Data supplied
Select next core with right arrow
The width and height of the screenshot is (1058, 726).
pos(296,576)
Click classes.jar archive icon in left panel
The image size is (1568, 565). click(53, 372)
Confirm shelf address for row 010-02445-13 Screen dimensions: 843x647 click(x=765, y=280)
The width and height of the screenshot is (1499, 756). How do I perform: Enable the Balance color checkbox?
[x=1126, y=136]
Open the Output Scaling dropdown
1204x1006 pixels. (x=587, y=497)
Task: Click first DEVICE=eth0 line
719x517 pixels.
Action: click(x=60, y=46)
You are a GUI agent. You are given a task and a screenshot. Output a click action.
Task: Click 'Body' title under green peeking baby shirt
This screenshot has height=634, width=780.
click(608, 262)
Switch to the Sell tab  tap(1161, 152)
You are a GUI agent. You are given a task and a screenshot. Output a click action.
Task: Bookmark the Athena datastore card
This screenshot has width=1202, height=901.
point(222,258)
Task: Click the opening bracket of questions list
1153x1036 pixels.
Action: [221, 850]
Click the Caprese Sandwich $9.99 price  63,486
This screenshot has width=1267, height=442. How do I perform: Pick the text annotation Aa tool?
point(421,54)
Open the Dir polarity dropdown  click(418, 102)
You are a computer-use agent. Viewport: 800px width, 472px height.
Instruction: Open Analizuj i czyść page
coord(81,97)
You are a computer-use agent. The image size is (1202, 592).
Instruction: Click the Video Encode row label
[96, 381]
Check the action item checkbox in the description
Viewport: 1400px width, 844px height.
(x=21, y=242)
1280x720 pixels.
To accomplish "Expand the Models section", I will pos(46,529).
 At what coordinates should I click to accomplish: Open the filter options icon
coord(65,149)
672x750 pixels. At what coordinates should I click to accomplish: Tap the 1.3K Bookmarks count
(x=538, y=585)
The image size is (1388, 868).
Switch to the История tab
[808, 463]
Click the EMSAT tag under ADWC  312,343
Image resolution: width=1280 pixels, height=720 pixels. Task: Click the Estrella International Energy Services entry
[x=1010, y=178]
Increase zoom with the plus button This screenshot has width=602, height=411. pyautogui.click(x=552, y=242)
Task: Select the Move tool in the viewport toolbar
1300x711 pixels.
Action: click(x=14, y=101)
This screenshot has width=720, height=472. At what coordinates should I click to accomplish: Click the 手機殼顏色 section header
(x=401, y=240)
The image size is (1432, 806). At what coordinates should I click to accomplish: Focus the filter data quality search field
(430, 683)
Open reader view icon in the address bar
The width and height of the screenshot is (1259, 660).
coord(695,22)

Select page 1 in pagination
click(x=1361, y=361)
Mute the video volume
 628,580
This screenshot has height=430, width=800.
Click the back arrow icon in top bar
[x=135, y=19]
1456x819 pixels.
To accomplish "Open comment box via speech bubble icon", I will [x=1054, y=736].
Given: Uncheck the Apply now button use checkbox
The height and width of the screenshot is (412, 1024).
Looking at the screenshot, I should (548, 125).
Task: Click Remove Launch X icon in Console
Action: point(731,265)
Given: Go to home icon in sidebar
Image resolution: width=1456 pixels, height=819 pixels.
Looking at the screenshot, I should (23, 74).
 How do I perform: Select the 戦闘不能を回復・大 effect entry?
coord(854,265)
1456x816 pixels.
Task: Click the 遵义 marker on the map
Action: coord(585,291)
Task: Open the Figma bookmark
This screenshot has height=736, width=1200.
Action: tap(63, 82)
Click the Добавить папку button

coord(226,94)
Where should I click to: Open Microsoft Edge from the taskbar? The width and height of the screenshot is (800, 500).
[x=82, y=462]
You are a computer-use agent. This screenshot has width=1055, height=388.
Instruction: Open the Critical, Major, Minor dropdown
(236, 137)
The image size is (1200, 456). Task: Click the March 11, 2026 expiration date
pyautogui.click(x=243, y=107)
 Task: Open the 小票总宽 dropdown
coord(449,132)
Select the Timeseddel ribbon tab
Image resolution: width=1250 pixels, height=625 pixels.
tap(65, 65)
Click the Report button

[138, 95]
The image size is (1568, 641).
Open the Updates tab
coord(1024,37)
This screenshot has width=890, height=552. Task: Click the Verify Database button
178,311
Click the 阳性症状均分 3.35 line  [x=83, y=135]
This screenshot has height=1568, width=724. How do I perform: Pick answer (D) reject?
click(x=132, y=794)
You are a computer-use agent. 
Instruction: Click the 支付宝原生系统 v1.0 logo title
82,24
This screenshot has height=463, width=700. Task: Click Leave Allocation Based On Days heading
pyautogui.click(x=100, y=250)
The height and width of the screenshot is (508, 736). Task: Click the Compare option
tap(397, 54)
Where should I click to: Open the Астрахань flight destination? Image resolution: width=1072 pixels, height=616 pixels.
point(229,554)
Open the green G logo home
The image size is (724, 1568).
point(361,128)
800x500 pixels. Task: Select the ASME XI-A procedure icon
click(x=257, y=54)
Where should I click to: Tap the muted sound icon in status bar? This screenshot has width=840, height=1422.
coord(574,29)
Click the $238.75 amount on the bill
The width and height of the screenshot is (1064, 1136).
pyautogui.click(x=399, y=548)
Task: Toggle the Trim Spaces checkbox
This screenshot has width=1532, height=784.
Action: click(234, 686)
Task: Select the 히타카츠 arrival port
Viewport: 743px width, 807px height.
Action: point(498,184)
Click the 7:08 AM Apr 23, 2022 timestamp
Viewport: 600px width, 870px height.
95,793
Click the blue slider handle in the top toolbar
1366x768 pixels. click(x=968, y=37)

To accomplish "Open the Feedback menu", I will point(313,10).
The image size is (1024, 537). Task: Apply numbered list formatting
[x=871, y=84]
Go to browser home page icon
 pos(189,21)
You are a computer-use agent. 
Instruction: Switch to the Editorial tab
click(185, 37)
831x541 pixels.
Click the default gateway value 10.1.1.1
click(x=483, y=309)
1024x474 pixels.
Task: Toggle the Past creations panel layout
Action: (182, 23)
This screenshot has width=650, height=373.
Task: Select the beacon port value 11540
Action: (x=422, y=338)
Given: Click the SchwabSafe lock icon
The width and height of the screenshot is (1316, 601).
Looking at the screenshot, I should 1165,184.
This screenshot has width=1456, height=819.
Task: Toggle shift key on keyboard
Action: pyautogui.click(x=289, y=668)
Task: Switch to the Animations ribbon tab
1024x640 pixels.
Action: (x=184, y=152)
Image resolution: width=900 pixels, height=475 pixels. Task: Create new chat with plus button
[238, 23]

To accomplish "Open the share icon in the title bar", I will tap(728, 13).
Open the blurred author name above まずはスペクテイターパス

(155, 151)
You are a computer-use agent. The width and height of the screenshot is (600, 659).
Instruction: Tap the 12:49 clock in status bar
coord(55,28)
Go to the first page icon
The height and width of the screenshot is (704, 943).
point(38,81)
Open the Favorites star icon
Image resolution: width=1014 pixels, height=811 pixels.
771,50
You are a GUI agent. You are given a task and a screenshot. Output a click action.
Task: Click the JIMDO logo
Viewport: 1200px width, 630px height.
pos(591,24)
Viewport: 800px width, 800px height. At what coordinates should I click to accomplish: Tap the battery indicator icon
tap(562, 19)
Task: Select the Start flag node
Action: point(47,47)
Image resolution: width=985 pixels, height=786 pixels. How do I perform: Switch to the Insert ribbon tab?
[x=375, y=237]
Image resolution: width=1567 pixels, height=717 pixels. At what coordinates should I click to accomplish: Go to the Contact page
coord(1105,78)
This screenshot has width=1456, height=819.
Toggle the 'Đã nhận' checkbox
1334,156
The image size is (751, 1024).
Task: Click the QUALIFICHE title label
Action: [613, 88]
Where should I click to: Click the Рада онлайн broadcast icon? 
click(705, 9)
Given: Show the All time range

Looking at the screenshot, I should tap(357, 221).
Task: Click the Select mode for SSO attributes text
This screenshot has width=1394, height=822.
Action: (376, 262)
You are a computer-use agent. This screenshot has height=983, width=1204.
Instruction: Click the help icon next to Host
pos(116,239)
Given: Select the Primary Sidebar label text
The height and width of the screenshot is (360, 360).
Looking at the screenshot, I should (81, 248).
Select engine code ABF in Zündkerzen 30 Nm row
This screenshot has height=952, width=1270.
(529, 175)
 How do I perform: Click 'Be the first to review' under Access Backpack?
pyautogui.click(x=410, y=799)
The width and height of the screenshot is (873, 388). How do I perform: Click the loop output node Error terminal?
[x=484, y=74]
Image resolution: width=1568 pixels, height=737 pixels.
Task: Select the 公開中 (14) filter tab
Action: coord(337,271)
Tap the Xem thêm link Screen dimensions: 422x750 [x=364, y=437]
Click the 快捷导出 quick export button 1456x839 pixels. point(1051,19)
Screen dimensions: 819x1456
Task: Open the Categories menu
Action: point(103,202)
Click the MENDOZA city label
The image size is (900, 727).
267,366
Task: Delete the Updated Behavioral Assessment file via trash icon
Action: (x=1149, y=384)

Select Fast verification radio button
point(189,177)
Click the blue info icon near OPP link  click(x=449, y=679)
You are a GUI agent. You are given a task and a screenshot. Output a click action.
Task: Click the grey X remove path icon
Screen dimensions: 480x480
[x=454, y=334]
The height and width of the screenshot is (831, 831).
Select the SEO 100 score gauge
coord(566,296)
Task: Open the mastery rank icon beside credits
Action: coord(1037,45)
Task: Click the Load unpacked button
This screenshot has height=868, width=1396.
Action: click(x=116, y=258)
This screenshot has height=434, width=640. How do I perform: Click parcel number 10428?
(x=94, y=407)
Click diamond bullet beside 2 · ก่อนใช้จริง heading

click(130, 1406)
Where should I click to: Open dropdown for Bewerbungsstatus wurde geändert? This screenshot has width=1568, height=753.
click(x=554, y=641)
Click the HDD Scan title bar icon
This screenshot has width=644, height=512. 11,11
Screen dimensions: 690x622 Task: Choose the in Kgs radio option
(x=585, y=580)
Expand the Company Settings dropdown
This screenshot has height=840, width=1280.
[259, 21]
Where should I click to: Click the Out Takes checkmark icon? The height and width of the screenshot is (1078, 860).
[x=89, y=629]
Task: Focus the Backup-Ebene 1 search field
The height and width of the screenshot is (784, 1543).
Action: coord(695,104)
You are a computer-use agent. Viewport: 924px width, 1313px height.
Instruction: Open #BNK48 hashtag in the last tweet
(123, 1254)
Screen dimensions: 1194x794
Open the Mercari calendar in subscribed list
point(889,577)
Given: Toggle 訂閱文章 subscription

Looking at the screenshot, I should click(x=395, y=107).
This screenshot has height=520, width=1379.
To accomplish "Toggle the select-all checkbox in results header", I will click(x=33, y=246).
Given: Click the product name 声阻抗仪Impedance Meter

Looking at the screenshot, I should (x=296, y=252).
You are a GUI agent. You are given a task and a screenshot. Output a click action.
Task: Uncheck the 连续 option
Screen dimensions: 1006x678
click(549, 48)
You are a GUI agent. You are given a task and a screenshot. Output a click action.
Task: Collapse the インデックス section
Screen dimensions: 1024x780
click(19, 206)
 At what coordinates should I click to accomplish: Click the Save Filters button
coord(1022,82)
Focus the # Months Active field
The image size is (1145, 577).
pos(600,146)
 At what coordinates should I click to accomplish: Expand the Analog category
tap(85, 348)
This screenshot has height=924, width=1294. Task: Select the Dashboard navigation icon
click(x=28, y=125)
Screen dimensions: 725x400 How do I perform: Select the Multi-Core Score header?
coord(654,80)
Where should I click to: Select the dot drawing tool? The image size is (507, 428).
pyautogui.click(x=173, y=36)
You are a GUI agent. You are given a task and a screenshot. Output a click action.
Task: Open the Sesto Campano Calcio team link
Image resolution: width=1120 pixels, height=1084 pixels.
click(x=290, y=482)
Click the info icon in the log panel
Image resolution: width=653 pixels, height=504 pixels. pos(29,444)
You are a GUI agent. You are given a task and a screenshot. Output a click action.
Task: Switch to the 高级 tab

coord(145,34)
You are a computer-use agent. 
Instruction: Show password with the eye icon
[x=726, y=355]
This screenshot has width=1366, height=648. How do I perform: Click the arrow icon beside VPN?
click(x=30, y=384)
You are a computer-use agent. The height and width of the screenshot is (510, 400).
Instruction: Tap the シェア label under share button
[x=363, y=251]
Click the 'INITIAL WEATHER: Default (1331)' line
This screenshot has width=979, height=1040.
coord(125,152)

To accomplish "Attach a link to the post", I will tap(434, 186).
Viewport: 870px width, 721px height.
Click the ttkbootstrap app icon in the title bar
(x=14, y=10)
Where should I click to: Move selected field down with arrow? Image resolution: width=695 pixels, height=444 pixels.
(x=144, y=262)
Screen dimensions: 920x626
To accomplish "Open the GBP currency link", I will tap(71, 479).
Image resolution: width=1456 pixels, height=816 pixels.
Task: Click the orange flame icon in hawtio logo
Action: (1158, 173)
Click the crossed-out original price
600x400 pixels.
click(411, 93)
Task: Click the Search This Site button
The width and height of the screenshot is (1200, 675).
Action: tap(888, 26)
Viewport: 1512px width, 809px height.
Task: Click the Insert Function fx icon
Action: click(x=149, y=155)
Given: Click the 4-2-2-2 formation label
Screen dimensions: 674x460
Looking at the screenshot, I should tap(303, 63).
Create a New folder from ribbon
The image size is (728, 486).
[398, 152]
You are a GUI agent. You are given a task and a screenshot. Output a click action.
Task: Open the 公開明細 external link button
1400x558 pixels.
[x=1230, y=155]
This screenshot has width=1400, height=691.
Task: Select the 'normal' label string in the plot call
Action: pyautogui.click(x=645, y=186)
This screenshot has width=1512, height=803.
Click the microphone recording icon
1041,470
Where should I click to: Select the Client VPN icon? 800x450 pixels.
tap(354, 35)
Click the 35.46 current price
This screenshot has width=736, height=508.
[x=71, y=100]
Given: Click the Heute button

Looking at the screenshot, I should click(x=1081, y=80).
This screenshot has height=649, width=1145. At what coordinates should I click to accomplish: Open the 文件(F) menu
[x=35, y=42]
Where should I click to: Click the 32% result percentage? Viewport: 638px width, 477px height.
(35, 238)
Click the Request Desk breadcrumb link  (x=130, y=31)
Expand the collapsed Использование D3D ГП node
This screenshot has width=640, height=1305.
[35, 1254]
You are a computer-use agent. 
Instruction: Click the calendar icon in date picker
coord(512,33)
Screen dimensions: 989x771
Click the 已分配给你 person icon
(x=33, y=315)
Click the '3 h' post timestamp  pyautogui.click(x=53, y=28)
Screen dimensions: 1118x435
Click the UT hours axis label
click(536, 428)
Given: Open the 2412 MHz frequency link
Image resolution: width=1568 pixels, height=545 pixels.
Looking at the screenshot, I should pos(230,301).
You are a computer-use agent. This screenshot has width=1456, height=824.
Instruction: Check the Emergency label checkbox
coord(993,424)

Exercise instructions
The lines to copy are those in the records above containing the word "Uncheck".

Result below
Given: Uncheck the Apply now button use checkbox
Task: Uncheck the 连续 option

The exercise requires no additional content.